• _SOURCE EXCERPT_
-- Start --
By year 2000, Philips was a $ 30 billion company involved in 150 countries with nine major product lines. Philips global organization design was based on the predominance of national subsidiaries called National Organizations (NOs). Each NO built its own technical and Marketing activities in order to adopt products to local conditions. Countries initiated product development as for instance, in Canada where the first colour TV was created. Although 14 product divisions in Eindhoven were theoretically in charge of product development and global marketing, national subsidiaries had the real power of marketing strategic decisions, since they controlled the assets and reported directly to the Board. Except for a few high flyers, most executive careers at Philips were built with NOs. This organizational design was the “administrative heritage of Philips early expansion in international markets at a time when political economic and technological forces were in favour of strategic adaptation and responsiveness to local country specific conditions. Philips design was representative of a multi-business geographical model.
Starting in the early 1980’s this geographically oriented organization was challenged by the forces of globalization and the emergence of strong Japanese competitors. The ability of Philips to bring products rapidly to market and to produce them at competitive force, forced top management to reconsider the organization. During the 1980’s and 1990’s four different Chairmen embarked on reorganization with the aim of moving away from the Geographical decentralized confederation in favor of a more globally efficient network of operations.

Question 1
a) Based on the above case study. Identify and explain the four phases of a global strategy(8marks)
b) What components of strategy were adopted by Philips Company in the process of globalization? (8marks)
c) Briefly outline some of the benefits and challenges faced by Philips Company in their search and entry into the global arena. (9marks)
-- End --
• _TASK PROMPT_
According to the Philips case study above, in which country was the first color TV created?

• _PROVIDED DATA_
-- Start --
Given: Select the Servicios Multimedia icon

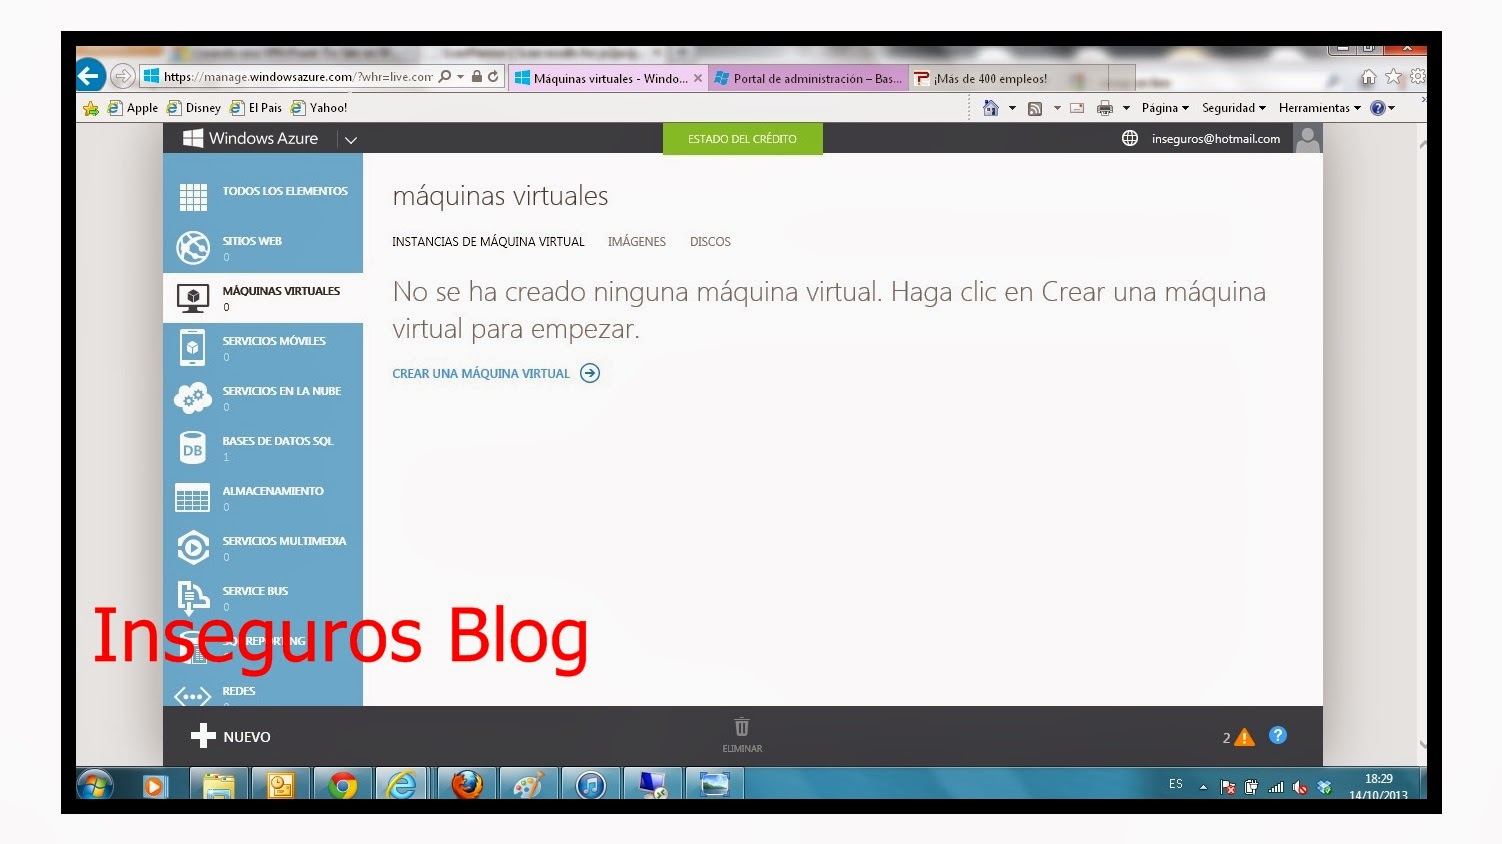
-- End --
• _FINAL ANSWER_
Canada